In [None]:
import sys
sys.path.append('..')

from preference_datasets import get_batch_iterator
import torch
from transformers import AutoTokenizer, AutoModelForCausalLM
from peft import PeftModel, PeftConfig
import datasets
import matplotlib.pyplot as plt
import random

In [None]:
lora_dir='/scratch/ssumathi/Re-tuning/ReTuning-main/cache/ssumathi/my_baseline_add_13b_2024-11-12_20-54-13_323235/LATEST'

model = AutoModelForCausalLM.from_pretrained('huggyllama/llama-13b',torch_dtype=torch.float16,device_map='auto')
model = PeftModel.from_pretrained(model, lora_dir)

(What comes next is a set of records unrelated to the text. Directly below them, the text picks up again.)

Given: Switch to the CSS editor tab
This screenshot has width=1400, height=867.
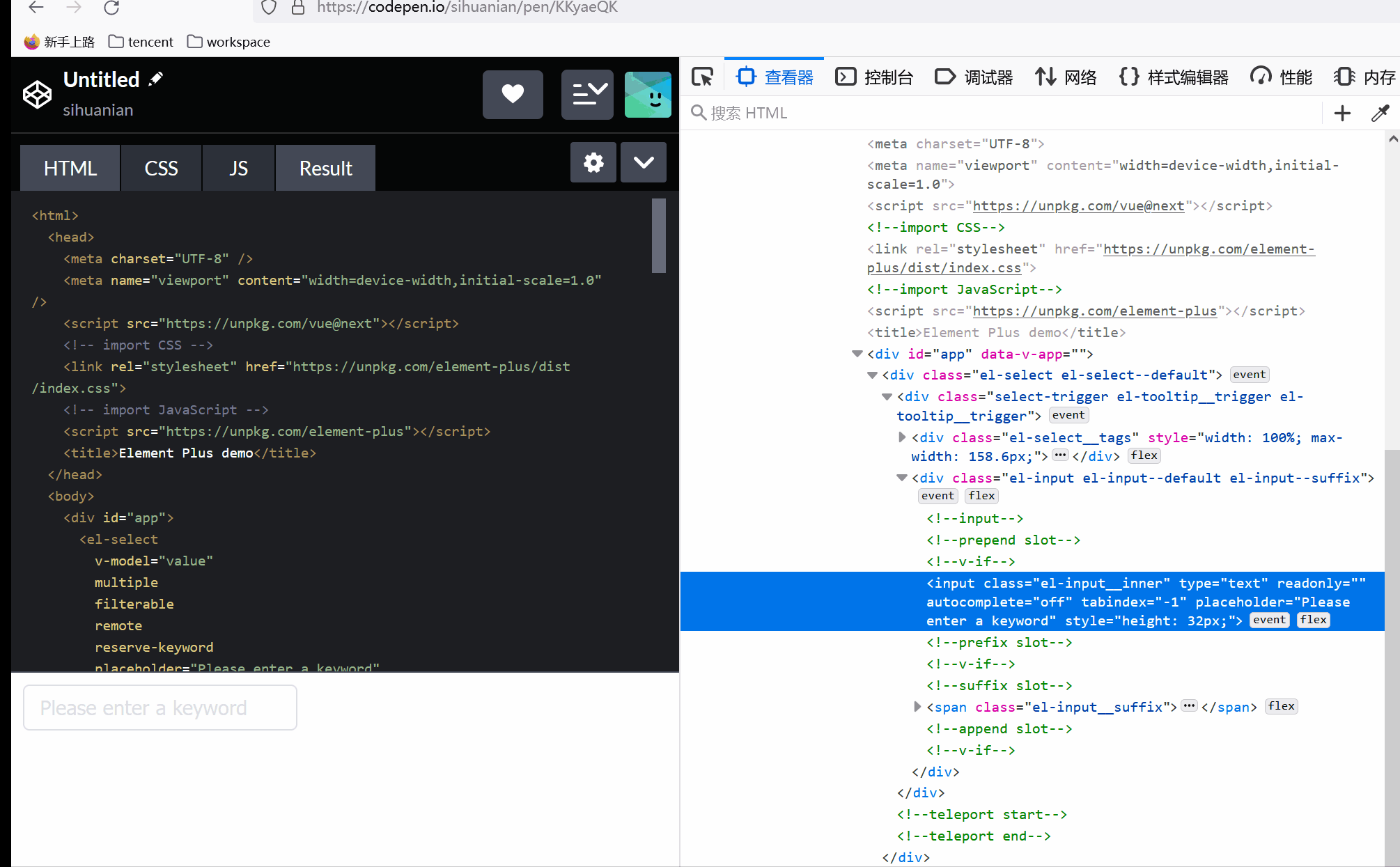Looking at the screenshot, I should (161, 168).
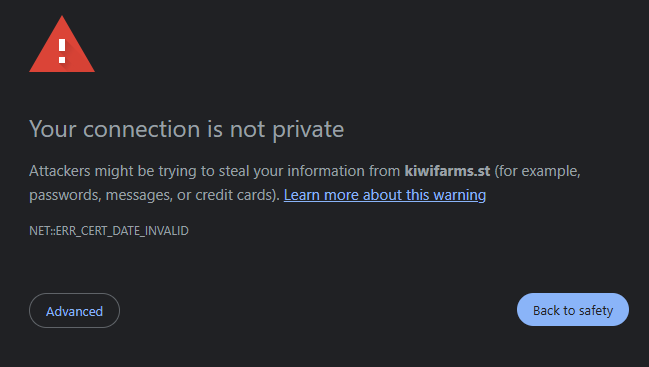The width and height of the screenshot is (649, 367).
Task: Select the word warning inside the blue link
Action: click(x=459, y=195)
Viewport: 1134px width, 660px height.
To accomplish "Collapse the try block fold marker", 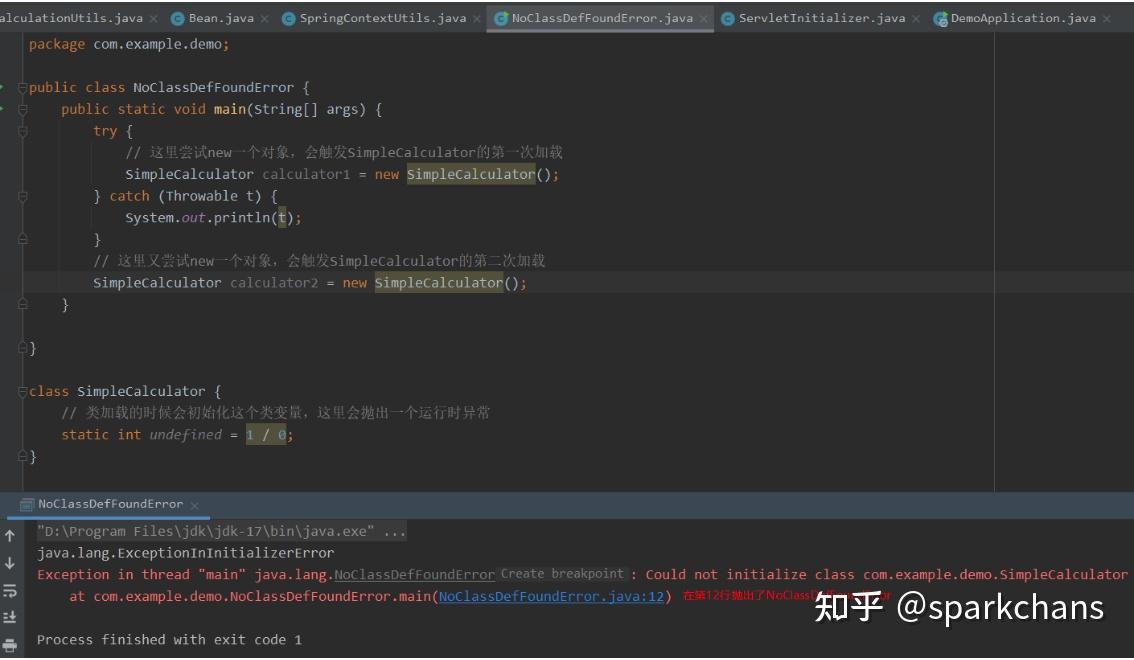I will [22, 131].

tokenizer = AutoTokenizer.from_pretrained("huggyllama/llama-13b")
if tokenizer.pad_token_id is None:
    tokenizer.pad_token_id = tokenizer.eos_token_id

In [None]:
def generate_from_prompt(model,prompt,tokenizer):
    input_tok=tokenizer(prompt,add_special_tokens=False)
    input_ids=torch.LongTensor(input_tok['input_ids']).cuda()
    attention_mask=torch.LongTensor(input_tok['attention_mask']).cuda()
    tokenized_samples = model.generate(
        input_ids=input_ids,
        attention_mask=attention_mask,
        max_length=2048, 
        do_sample=False, 
        pad_token_id=tokenizer.pad_token_id
    )
    return tokenizer.batch_decode(tokenized_samples,skip_special_tokens=True)

In [None]:
res_dict = {}
eval_lengths = range(2, 60)

for num_digits in eval_lengths:
    print(f"Evaluating for length: {num_digits} digits")
    num_right = 0
    for i in range(100):
        a = random.randint(10**(num_digits - 1), 10**num_digits - 1)
        b = random.randint(10**(num_digits - 1), 10**num_digits - 1)
        sample = generate_from_prompt(model, [f'{a} + {b}\nSolution: '], tokenizer)
        predicted_sum = sample[0].split('\nSolution: ')[-1].strip()
        if predicted_sum == str(a + b):
            num_right += 1
    
    res_dict[num_digits] = num_right
    print(res_dict)
print("Final Results:", res_dict)


In [None]:
import matplotlib.pyplot as plt

results = {2: 100, 3: 100, 4: 100, 5: 99, 6: 99, 7: 100, 8: 99, 9: 99, 10: 100, 11: 99, 12: 99, 
           13: 99, 14: 98, 15: 96, 16: 88, 17: 41, 18: 27, 19: 12, 20: 9, 21: 2, 22: 0, 23: 0, 
           24: 0, 25: 0, 26: 0, 27: 0, 28: 0, 29: 0, 30: 0, 31: 0, 32: 0, 33: 0, 34: 0, 35: 0, 
           36: 0, 37: 0, 38: 0, 39: 0, 40: 0, 41: 0, 42: 0, 43: 0, 44: 0, 45: 0, 46: 0, 47: 0, 
           48: 0, 49: 0, 50: 0, 51: 0, 52: 0, 53: 0, 54: 0, 55: 0, 56: 0, 57: 0, 58: 0, 59: 0}

lengths = list(results.keys())
accuracies = [value / 100 for value in results.values()]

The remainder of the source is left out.